From the Department of Exercise Science, Concordia University, Montreal, Quebec, Canada.
The author has no financial or proprietary interest in the materials presented herein.
Correspondence: Richard DeMont, PhD, CAT(C), ATC, Department of Exercise Science, Concordia University, SP165-25, 7141 Sherbrooke St. W, Montreal, Quebec H4B 1R6, Canada. E-mail: Richard.
The topic of evidence-based practice (EBP) is being discussed in various venues. Many sessions were offered at this year’s Athletic Trainer’s Educator Conference, the Board of Certification, Inc. is providing reminders to make sure we have met our requirement, and I have seen textbooks hot off the presses detailing the subject.
But what is evidence? The “Dictionary” app (Apple Co. v2.2.1) on my laptop indicates: “(noun) the available body of facts or information indicating whether a belief or proposition is true or valid”; and evidence-based as: “(medical adjective) denoting disciplines of health care that proceed empirically with regard to the patient and reject more traditional protocols.”
Indicating that a proposition, or in our case a test or treatment, is valid seems like a pretty good idea. I’m not sure the goal should be to “reject traditional protocols,” but improvement of them as a result of ongoing reassessment of data and outcomes seems like a pretty good idea, too.
How do we get there?
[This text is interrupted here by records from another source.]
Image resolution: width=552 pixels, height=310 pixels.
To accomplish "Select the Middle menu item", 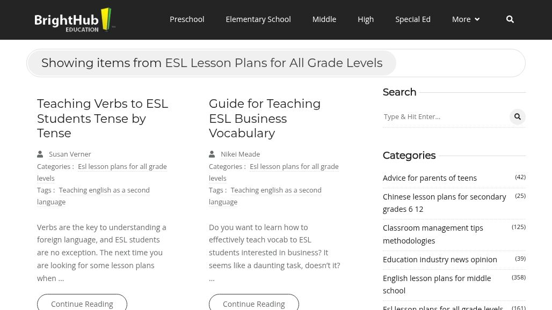I will click(x=324, y=19).
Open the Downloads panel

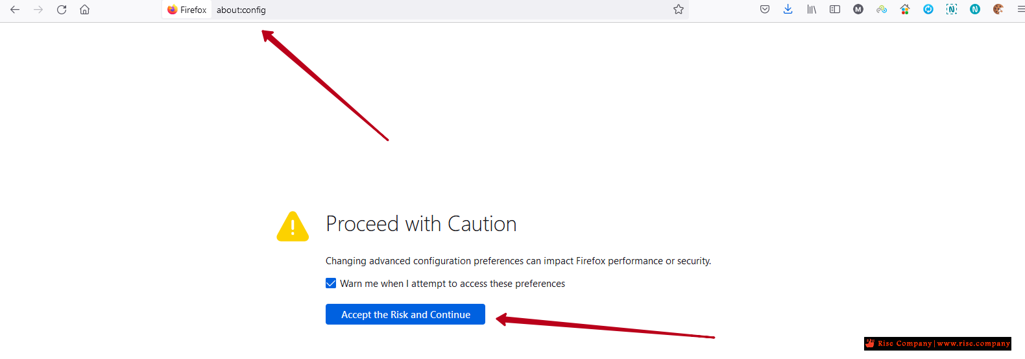click(x=788, y=9)

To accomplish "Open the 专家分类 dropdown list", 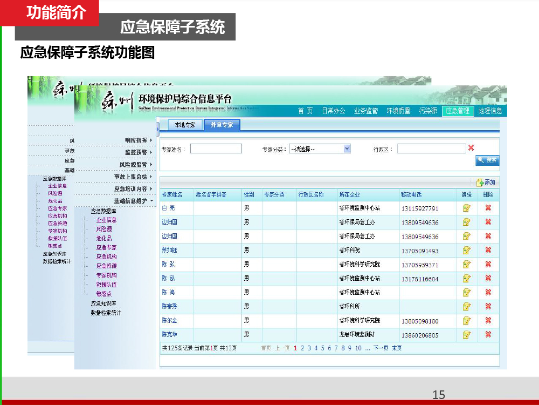I will 347,149.
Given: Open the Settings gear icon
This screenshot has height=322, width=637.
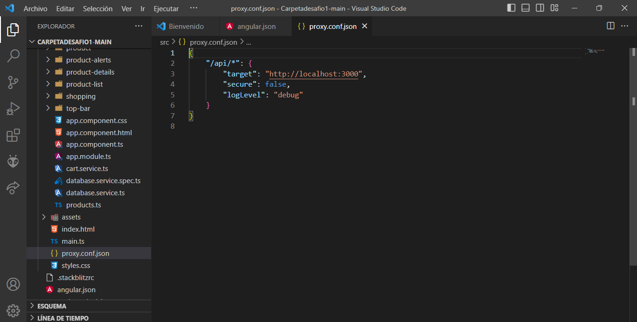Looking at the screenshot, I should click(x=13, y=311).
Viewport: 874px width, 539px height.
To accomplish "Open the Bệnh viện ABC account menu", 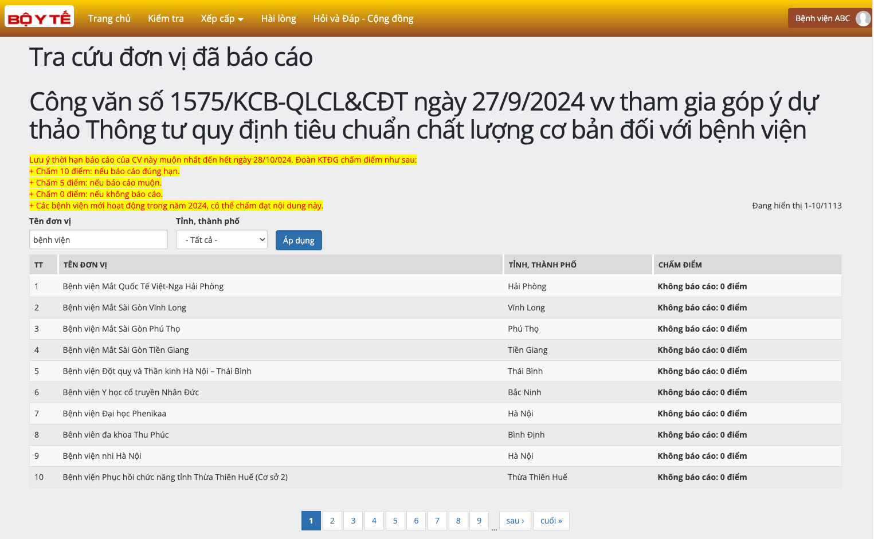I will [822, 18].
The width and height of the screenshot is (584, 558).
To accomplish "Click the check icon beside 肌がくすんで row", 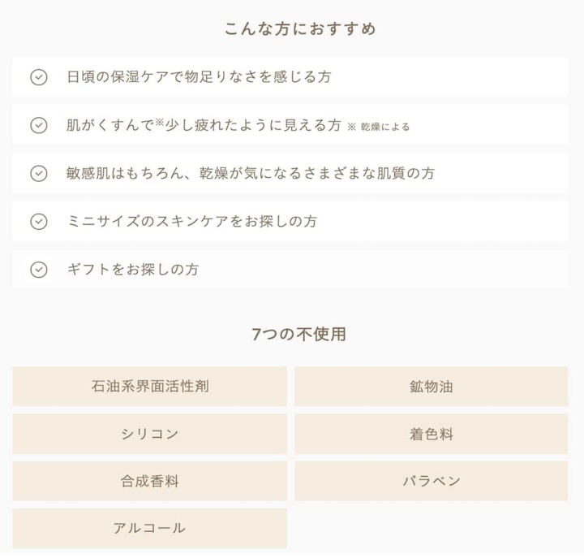I will click(x=38, y=125).
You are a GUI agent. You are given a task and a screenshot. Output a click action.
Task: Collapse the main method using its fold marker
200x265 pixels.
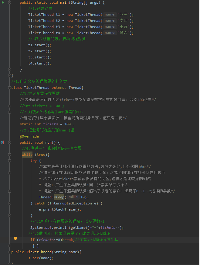coord(10,2)
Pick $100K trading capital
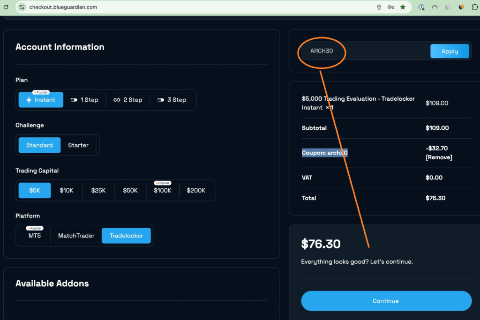This screenshot has width=480, height=320. 162,191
Typically, we might have a two-pronged approach of curious participants: researchers and clinicians. Often (and I have certainly experienced this) there is disconnect between the two. The clinicians are faced with pressing needs from their clients to provide up to date knowledge of latest techniques. Certainly in the athletic training profession, speed seems to be of the essence. The researcher is also interested in promoting up to date information, but the procedure of analysis is usually more concept-driven based on a foundation of stepwise actions to ultimately create data to support a position; or simply put: developing knowledge. Speed can often lose out to hurdles such as resource limitations, data collection concerns, or the peer-review process.
Sometimes there is a lack of respect or understanding between the two entities. Stereotypically, the clinician does not have an understanding of what the researcher does, and the complications faced. The researcher in turn sees the clinician as searching for ideas for assessment or treatment as based in reason, but finds the methodology for testing these ideas falling short (or, unfortunately, nonexistent). Either of these groups could get an idea and even results to the abstract stage but, although increasingly peer reviewed, would still lack suitable rigor to defend the result as “evidence based.”
Despite this under-appreciation of each other, we all learn about evidence during our professional education programs, or should. For years we have had research methods courses in our programs. Some programs are at the Master’s level, and certainly their institutions would make “evidence” a requirement. Incorporation of research into all of our courses (the latest information specific to what we are teaching—in the classroom and the clinic) should be a high priority.
At the Athletic Trainer’s Educator Conference, presenters discussed synonyms to evidence and methods to follow a system. Mentorship and transition to practice were keys, but EBP was ever present and described as best practices, evidence-based education, critical appraisal, and critical thinking.
Included with our NATA membership over the past few years have been 10 “CEU bucks” to use toward maintenance of our Board of Certification credential. Accused of falling short last year, the NATA provided three courses related to EBP for those who registered for the conference, and I assume will have increased EBP programming to choose from at this year’s Clinical Symposia.
So there isn’t a lack of opportunity to obtain the standard set by the Board of Certification. The phrase increasingly heard—PICO(T) = Population, Intervention, Comparison, Outcome(s), and Time (not always included)—can be employed by clinicians, researchers, and students. To realize the goal of increasing EBP information development, researchers/teachers should strive to give the best information to students, generate new information, and ultimately test the practices through randomized controlled trials. Students hopefully learn the system and gain an appreciation as they transition to practice. Clinicians in turn need to employ techniques to avoid the fads and fashion and determine the information they are obtaining is scientific. Some clinicians insisting on their traditional protocols should find evidence to support their interventions.
The question that rises for me in all this is shouldn’t we have been doing this all along? Review of programing for conferences and courses should have only been approved if it showed, to some level, to have sound theory, which was tested and reviewed by independent and knowledgeable people. Perhaps this is more relevant to the “weekend course.” The systems were in place. I’m not sure the new CEU system is needed, but perhaps the previous system needed more credibility of oversight.